Perguntei então, bem ao estilo tio – e daí? Uma delas, acho que clubber, com piercing na língua, me disse que sua lenda pessoal era encarar a vida sem pressa – mas que tinha de ser agora. A gatinha foi sincera. Tinha lido esse pensamento, irado, na propaganda das botinhas Cally.
Ser patty, hippie, cybermina, ou qualquer outra delícia sub-20, é se fazer de songamonga. É fingir não perceber que, sessenta anos depois de Paulo Mendes Campos dizer que ser brotinho era viver num píncaro azulado, isso numa época em que não se sabia beijar de língua, ser brotinho hoje é melhor ainda. O mundo gira ao redor e em louvor do umbiguinho malhado delas, obrigando tios, mamis, papis, demais over-30, a entrar na fila para ver o Wolverine, ouvir Avril Lavigne, passar gloss abacate-tudo-de-bom. E sem chorumela, coroas. Hollywood rendeu-se, a Emi Records e a Helena Rubinstein foram atrás. O poder-broto manda.
Ser grunge, básica, bicho grilo, modelete, o que mais aos 15, 16, 17 se possa ser com a graça dos anjos e das Superpoderosas, é mandar torpedos celulares para o garoto meia dúzia de anos mais velho, uma mensagem sem nada registrado além de um :), o que na linguagem escrita delas equivale ao que Adélia Prado quis dizer tempos atrás com o seu “mulher é desdobrável, eu sou”. Amam de paixão (“você não tem no-ção de como ele é gato!”) o cabelo em polvorosa do galã das cinco na televisão. Mas andam tomadas de um sentimento muito terno por um VJ feio que diz versos tristes na MTV, talvez porque, sei lá, talvez porque ele se pareça tanto com aquele gato magrinho que elas pegaram um dia, abandonado na chuva, levaram para casa e a mãe ficou muito pê da vida.

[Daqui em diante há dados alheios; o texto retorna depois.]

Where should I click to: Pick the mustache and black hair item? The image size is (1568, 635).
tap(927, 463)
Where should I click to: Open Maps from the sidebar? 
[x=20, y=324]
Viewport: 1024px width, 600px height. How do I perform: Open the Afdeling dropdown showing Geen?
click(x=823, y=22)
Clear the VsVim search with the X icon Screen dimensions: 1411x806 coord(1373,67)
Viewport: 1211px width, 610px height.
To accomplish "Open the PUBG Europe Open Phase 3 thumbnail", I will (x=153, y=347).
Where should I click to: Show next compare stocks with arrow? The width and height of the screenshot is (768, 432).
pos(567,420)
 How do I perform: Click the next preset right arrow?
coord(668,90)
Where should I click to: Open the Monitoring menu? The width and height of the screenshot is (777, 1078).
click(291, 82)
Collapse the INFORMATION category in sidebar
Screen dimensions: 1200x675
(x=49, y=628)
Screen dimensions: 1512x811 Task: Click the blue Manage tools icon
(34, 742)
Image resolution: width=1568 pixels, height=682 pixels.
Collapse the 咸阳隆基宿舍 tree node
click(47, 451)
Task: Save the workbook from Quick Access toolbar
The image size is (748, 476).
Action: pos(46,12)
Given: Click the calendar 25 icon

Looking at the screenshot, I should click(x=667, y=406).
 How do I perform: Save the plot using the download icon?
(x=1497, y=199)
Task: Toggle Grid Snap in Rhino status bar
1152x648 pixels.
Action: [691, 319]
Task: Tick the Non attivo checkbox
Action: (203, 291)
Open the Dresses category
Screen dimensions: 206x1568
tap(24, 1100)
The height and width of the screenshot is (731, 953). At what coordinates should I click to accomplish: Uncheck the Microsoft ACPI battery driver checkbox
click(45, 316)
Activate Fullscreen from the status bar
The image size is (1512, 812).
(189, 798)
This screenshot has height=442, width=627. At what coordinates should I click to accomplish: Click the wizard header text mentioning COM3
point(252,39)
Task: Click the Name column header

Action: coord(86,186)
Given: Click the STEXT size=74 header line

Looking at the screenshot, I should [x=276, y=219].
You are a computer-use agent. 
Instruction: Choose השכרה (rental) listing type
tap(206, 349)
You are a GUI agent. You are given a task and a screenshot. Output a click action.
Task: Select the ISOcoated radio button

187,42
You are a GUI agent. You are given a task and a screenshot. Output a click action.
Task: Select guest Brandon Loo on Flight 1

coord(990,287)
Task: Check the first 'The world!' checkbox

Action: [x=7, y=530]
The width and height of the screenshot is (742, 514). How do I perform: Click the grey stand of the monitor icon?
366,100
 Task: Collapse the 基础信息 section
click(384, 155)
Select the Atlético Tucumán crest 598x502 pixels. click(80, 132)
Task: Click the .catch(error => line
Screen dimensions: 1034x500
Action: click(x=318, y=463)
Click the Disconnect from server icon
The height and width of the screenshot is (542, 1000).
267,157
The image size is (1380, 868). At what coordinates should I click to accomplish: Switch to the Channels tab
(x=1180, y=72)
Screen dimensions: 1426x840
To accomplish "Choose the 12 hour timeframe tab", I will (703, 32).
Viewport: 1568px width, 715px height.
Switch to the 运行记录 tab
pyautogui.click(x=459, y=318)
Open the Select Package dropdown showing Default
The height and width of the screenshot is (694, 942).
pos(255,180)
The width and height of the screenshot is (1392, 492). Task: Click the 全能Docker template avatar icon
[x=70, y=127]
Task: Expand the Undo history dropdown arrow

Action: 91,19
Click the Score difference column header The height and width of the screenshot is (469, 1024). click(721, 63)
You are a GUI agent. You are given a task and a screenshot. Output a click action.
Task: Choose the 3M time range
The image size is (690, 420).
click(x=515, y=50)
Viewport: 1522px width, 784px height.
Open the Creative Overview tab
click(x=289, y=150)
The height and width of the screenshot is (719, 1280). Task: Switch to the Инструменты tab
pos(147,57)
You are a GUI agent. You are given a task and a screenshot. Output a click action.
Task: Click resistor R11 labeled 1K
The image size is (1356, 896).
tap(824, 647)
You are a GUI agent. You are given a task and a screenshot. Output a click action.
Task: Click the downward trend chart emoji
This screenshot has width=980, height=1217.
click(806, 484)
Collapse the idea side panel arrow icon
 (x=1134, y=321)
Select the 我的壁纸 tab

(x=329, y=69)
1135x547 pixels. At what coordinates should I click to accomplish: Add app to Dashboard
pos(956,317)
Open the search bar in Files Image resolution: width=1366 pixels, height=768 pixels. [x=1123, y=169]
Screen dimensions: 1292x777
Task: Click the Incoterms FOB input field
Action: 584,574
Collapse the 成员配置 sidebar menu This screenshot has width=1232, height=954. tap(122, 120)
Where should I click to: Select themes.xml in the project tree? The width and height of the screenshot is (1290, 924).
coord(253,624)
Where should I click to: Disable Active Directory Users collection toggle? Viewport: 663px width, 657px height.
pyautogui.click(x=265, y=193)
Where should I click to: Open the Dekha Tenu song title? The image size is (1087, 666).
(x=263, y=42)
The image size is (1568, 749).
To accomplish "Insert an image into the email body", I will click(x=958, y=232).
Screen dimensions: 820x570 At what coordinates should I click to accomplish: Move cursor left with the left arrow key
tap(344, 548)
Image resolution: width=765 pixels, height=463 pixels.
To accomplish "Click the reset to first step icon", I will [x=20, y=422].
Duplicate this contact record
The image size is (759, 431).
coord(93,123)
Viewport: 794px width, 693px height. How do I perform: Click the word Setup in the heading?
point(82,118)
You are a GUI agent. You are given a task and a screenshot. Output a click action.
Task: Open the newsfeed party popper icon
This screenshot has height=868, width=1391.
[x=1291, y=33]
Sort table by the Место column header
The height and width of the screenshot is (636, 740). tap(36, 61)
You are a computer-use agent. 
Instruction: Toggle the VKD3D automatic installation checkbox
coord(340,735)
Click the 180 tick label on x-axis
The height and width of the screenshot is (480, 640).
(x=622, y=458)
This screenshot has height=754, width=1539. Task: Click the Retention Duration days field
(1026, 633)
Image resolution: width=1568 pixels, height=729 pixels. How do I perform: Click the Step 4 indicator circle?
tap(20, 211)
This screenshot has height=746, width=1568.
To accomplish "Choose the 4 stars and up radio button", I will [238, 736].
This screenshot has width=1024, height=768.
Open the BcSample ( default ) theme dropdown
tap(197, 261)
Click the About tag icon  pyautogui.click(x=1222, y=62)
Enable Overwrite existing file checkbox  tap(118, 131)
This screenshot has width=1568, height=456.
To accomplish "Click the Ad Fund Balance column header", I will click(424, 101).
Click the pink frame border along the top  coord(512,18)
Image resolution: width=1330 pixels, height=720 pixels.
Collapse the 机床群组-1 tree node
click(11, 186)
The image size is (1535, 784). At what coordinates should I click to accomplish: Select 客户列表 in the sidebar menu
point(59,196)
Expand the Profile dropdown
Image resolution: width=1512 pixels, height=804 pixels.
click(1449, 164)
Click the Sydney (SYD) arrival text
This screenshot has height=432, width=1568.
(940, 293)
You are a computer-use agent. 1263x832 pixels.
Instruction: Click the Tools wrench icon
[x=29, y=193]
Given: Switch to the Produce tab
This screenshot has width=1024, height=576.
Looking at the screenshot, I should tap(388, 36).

Ser gatinha é ficar passada com tanta incompreensão, meu Deus do céu!, e, trancada no quarto por dois dias, desabafando tudo no blog, agradecer na orelha de cada ursinho, bem baixo para que ninguém ouça o mico, pela solidariedade tão (ai que pregui de falar essa palavra!) desinteressadamente pelúcia. Depois, do nada, rir muito.
Rir de achar que vai morrer antes de ter tirado a coreografia do último clipe da Madonna. Telefonar para a Pó, para a Lê, a Jô, contar essa história e rir de novo, combinadas mais uma vez que, feito os personagens de “Friends”, feito os brotinhos do cronista, não crescerão jamais. Que nada, nananinanão, terá a mínima importância. Que tudo passa, mas adolescerão para sempre. Quão insana e bizarra é a vida sobre esse videogame chocante chamado Terra.